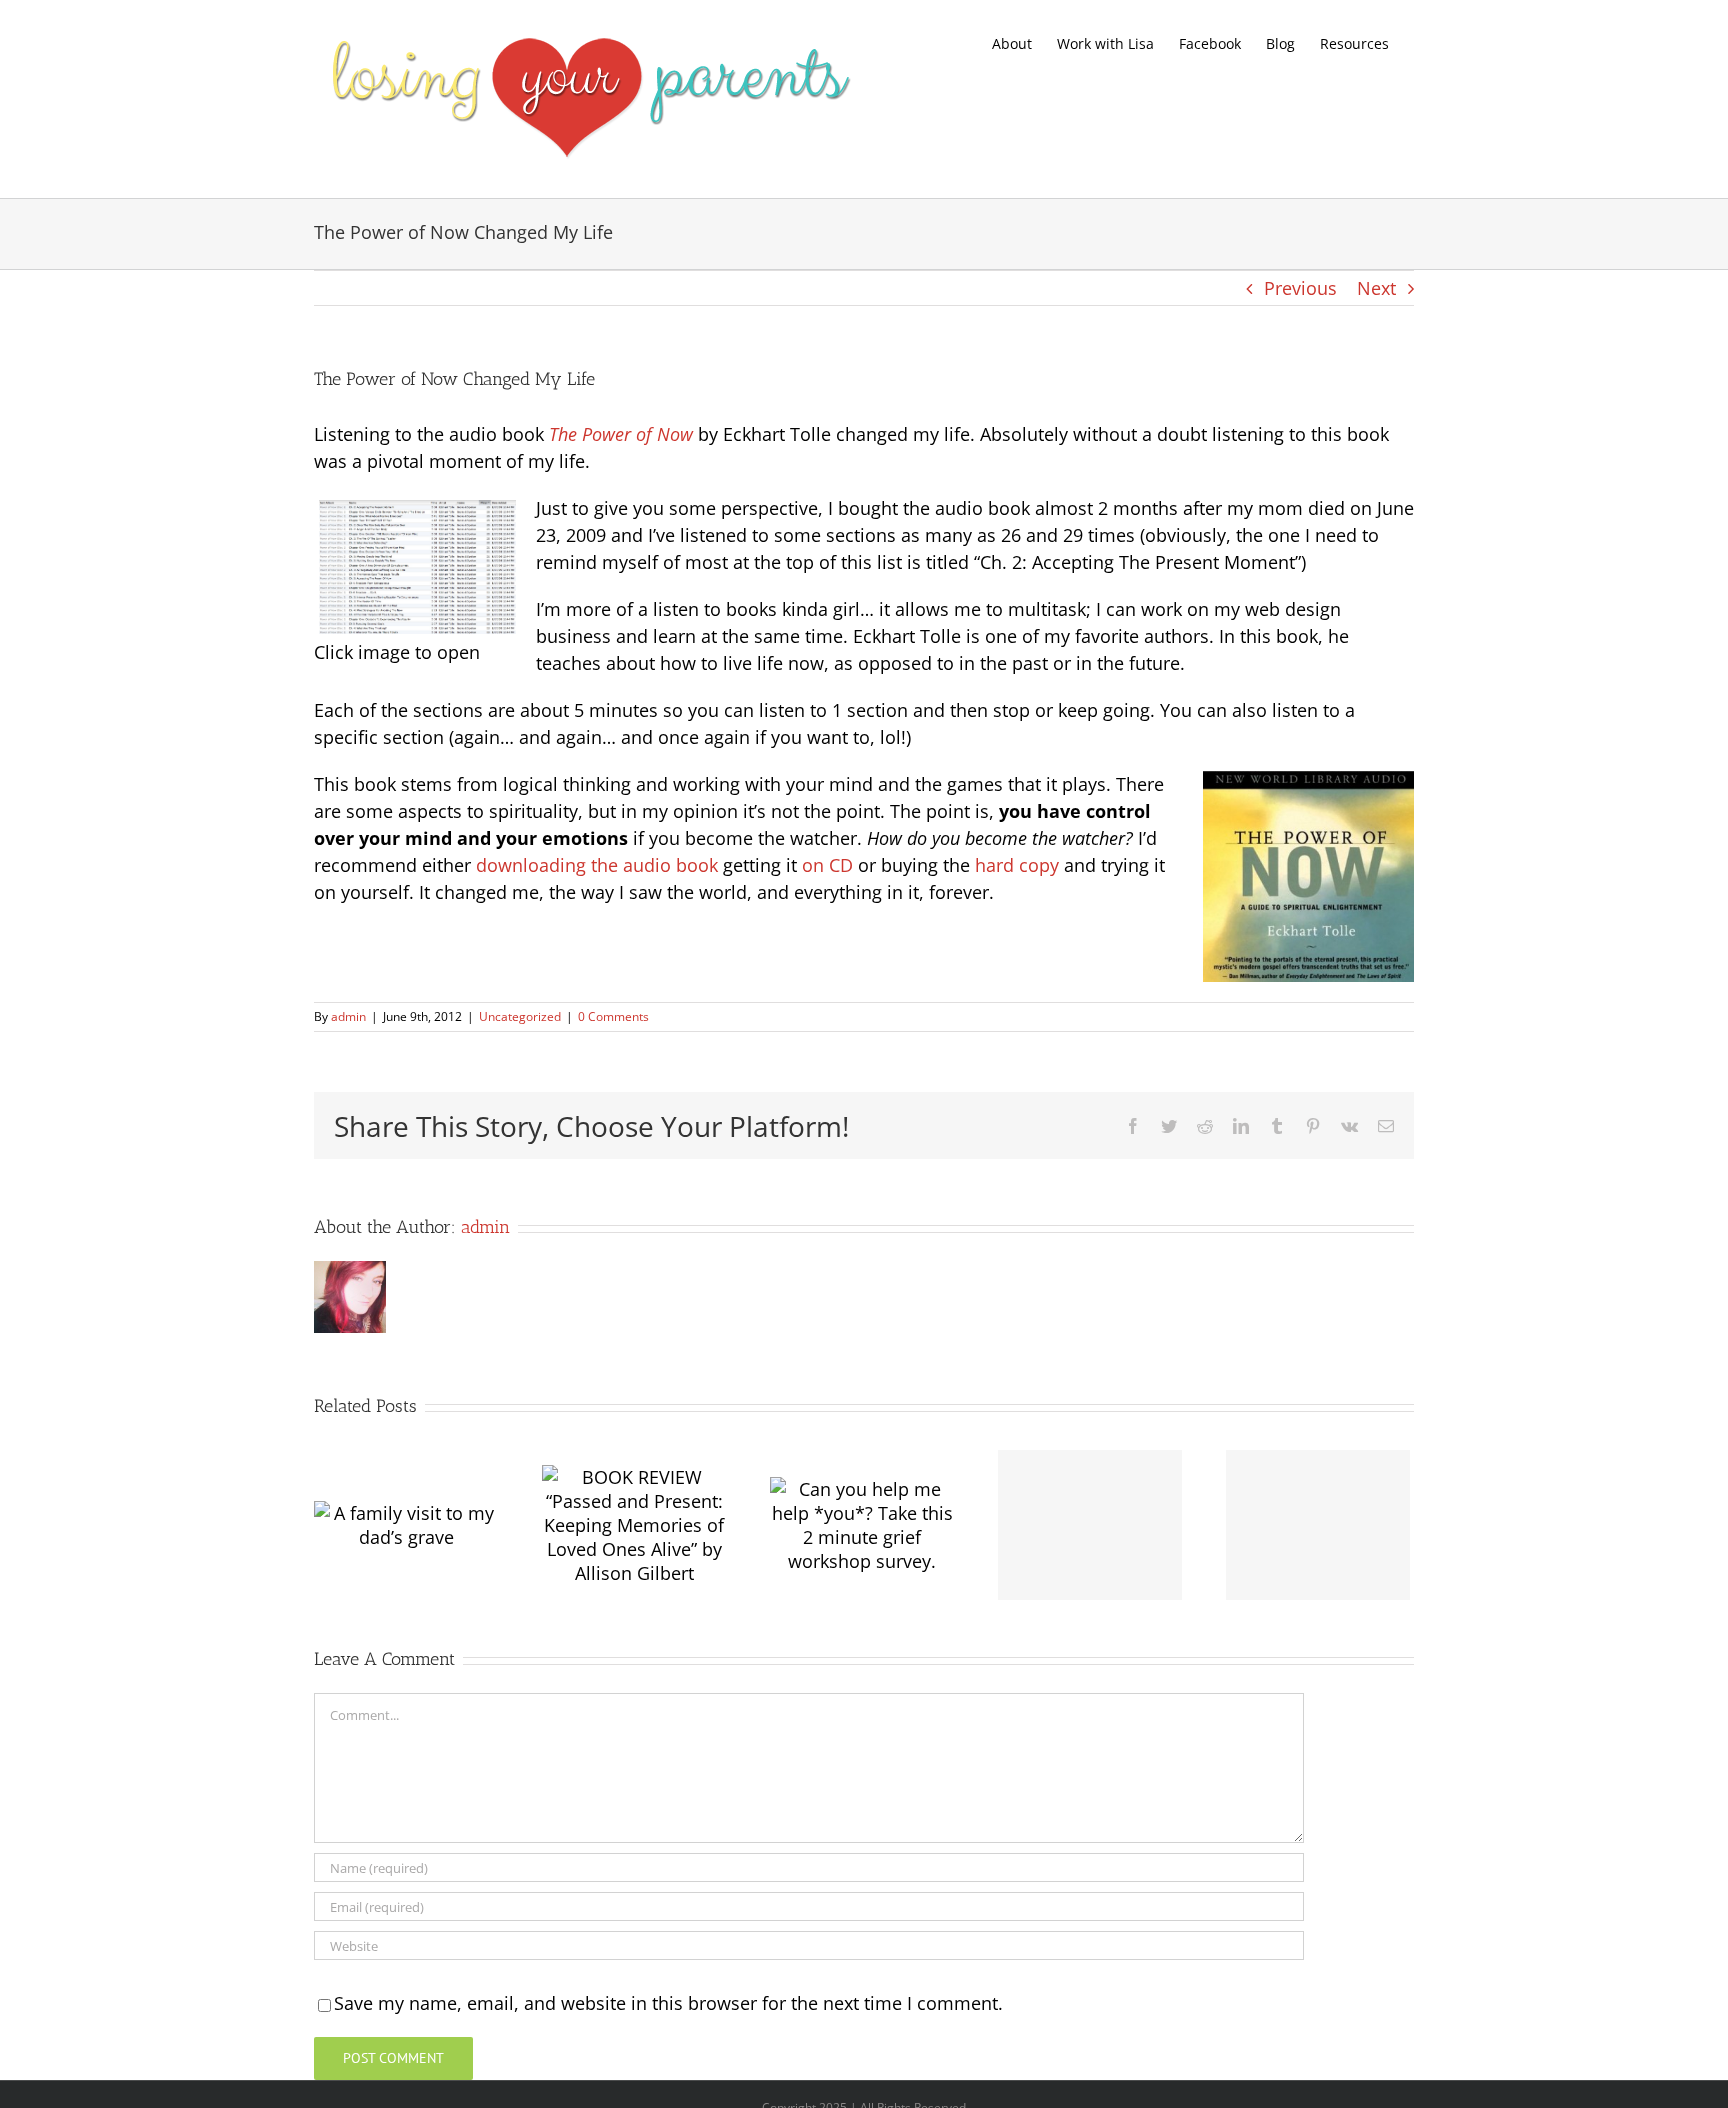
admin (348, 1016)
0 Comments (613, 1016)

|---|

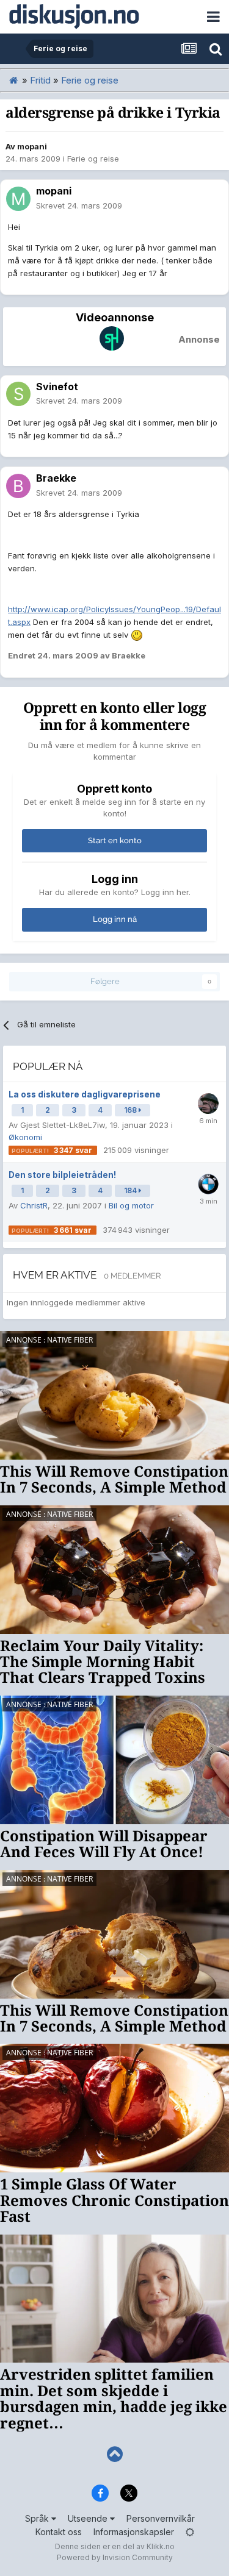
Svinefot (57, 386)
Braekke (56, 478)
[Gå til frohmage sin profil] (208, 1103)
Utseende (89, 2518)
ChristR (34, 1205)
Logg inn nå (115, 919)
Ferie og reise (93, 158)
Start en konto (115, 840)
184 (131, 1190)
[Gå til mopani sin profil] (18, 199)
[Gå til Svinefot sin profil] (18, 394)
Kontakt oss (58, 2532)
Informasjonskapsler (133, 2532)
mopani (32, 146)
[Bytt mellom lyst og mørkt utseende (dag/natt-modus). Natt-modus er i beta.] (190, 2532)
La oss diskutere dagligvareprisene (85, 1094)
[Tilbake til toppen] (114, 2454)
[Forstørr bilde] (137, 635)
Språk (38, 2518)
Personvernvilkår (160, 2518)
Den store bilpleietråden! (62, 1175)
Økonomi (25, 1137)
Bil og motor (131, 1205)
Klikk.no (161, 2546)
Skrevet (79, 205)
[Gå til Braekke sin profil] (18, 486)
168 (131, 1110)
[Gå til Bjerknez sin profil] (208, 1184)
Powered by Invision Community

|---|

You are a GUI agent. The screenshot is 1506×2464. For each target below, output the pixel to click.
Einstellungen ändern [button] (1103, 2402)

|---|

Task statement:
What are the lines, exactly as written above, from the line with "[Gå til Braekke sin profil] (18, 486)" to the line with "Powered by Invision Community", both included? Output only those.

Your solution:
[Gå til Braekke sin profil] (18, 486)
168 (131, 1110)
[Gå til Bjerknez sin profil] (208, 1184)
Powered by Invision Community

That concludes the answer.